QUEDA LIVRE Negociando perto dos menores valores dos últimos anos, o petróleo teve dias de alta recentemente. Mas especialistas acreditam em novas quedas, o que pode baixar os preços ao consumidor final. (Crédito:Divulgação)

MAIS CORTES Na prática, para equacionar a relação entre oferta e demanda, a Opep cortará 9,7 milhões de barris por dia na produção de petróleo – que até fevereiro era de 94,4 milhões – em maio e junho, e seguirá com cortes menores, até abril de 2022. Para a organização, isso estabilizará os mercados globais de energia. No entanto, autoridades de energia da Arábia Saudita afirmaram que as medidas tomadas acabarão sendo ainda maiores, afetando cerca de um quinto do suprimento global, embora isso inclua reduções impostas a produtores fora da Opep pelo recente colapso do preço do petróleo, como os do problemático setor de xisto nos Estados Unidos.

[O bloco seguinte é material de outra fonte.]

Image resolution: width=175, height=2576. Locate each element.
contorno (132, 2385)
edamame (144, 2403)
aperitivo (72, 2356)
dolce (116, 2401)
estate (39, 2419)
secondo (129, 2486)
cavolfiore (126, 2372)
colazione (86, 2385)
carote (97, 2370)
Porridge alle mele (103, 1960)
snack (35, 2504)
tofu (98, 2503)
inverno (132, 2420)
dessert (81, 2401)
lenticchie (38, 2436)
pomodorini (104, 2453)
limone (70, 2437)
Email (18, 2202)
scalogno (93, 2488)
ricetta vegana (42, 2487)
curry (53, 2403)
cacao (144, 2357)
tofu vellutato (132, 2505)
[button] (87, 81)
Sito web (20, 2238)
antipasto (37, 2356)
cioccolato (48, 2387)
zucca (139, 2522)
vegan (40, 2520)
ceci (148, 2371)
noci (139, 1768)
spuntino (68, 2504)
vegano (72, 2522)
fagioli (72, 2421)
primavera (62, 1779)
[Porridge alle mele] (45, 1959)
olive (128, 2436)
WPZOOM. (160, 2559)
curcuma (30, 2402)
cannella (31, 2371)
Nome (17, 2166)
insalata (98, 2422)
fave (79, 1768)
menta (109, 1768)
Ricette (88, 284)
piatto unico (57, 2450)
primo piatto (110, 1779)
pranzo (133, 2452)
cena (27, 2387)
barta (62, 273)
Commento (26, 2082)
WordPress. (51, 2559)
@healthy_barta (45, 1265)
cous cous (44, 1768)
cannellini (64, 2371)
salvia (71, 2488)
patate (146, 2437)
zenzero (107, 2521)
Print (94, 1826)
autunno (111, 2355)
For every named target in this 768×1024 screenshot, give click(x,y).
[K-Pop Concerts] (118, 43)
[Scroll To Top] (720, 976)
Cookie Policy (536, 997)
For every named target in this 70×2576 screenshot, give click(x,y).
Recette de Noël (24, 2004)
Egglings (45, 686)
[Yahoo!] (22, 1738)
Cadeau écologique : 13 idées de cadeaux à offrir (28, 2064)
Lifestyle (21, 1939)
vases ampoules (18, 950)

Segundo James Williams, presidente da WTRG Economics, consultoria americana de gestão empresarial, os preços continuarão a ficar abaixo de US$ 20 por barril. “O consumo caiu em cerca de 30 milhões de barris por dia, ou talvez mais”, afirma Williams. Ao final de 2019, o consumo médio diário girava em torno de 100,3 milhões de barris diariamente, segundo a Opep. “Tudo o que a queda na produção vai fazer é desacelerar a acumulação recorde de armazenamento. À medida que o armazenamento for preenchido, haverá mais pressão para descida do preço.”

Entre os especialistas no assunto, há forte consenso sobre a queda na demanda e a necessidade de novos cortes na produção de petróleo. A consultoria Energy Aspects projeta que o corte total do grupo Opep+, comparado ao nível médio no primeiro trimestre, será um pouco menor do que o anunciado e poderá ser mais próximo de 7 milhões de barris/dia, cerca de 7% da demanda antes da crise global causada pelo coronavírus. Os corretores avaliam que as reduções de oferta conduzidas pelo mercado em países como os EUA já foram precificadas nos balanços de oferta e demanda. Já os analistas do banco Goldman Sachs afirmaram, em relatório, que não consideram novos cortes voluntários de petróleo. “Os baixos preços vão forçar todos os produtores e contribuir para o reequilíbrio do mercado”, diz o banco.